Scotiabank hired four Wall Street executives from Paris-based investment bank Natixis SA to build a U.S. collateralized loan obligation platform. The group will create securities for institutional clients backed by a pool of loans, typically non-investment grade debt. Toronto-based Scotiabank has been a significant investor in CLOs for decades and will start originating the structured products later this year.

The new Scotiabank team includes David Williams and Brad Roberts, who were co-heads of credit for Natixis in North America, alongside head of structured credit sales Sheri Koval and head of structured credit syndication Mark Dodson. Scotiabank declined to comment on the new hires because they haven’t started their jobs at the bank.

The major U.S. banks, such as JPMorgan Chase & Co. and Goldman Sachs Group Inc., dominate the CLO market, but a number of smaller investment dealers are significant players in the sector. Natixis ranked 10th among 24 banks for new CLO issuance in 2022, creating US$3.89-billion of securities, according to a study by data service Creditflux Ltd.
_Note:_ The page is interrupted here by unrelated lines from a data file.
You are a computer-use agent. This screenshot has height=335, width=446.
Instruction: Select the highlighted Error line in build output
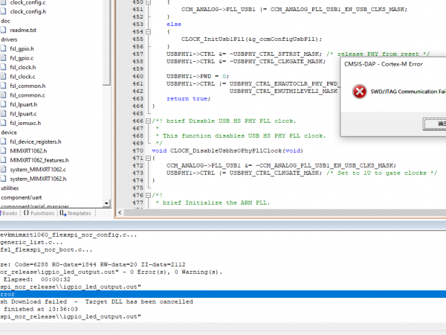pyautogui.click(x=112, y=294)
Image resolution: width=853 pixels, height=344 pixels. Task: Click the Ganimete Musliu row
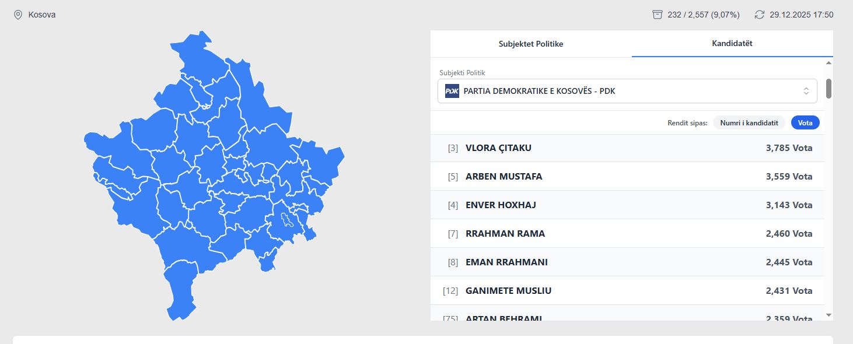click(x=627, y=291)
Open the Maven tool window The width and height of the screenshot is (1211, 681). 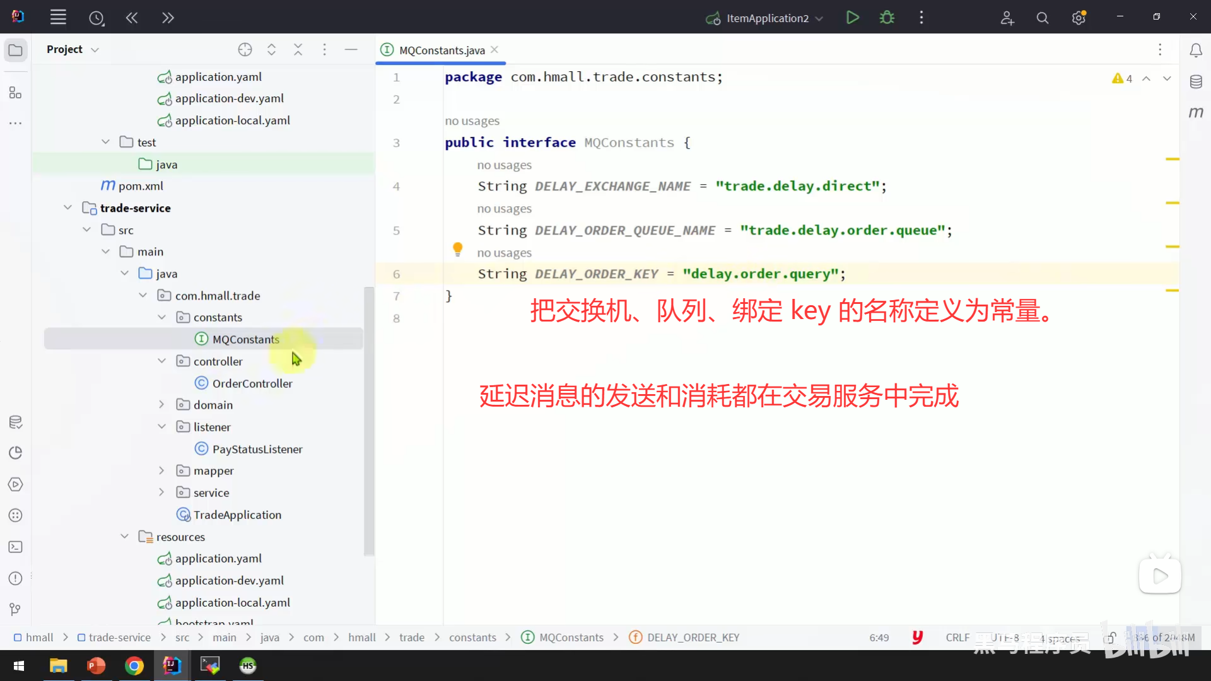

Scotiabank is a major lender to U.S. businesses, which provide the loans that make up CLOs. The bank’s global loan portfolio grew by an average of 31 per cent annually over the past three years, to $123-billion at the end of October, 2022, versus 12-per-cent growth in Scotiabank’s Canadian loan portfolio over the same period.

The move into CLOs is part of a larger U.S. investment banking expansion strategy. Last year, Scotiabank hired investment bankers to cover U.S. health care, technology, industrial and consumer products companies, and scaled up a division that structures and trades corporate equity derivatives.

The CLO market has expanded rapidly over the past five years, hitting an estimated US$1.2-trillion in 2022, as institutions such as insurance companies and pension plans increased their holdings.

“Investors have increasingly become comfortable with the robustness of the structure through multiple periods of market volatility, most recently during 2020, and any lingering misplaced associations with the poor performance of subprime mortgage [securities] during the global financial crisis have faded,” said portfolio manager Pim van Schie at New York-based Neuberger Berman Group LLC in a recent report. “Most importantly, CLOs continue to consistently offer a significant yield premium over other corporate credit instruments for an equivalent credit rating.”

Scotiabank is entering the CLO market at a time when central banks are increasing rates to combat inflation, raising recession concerns. In a report, Deutsche Bank head of CLO origination Brendan Condon said the U.S. Federal Reserve’s moves to bring down inflation are “a double-edged sword for the asset class, because while higher interest rates will hit consumers and businesses, these may also prompt a significant influx of funds into CLOs as investors switch from fixed to floating rate products, something everyone wants in an inflationary environment.”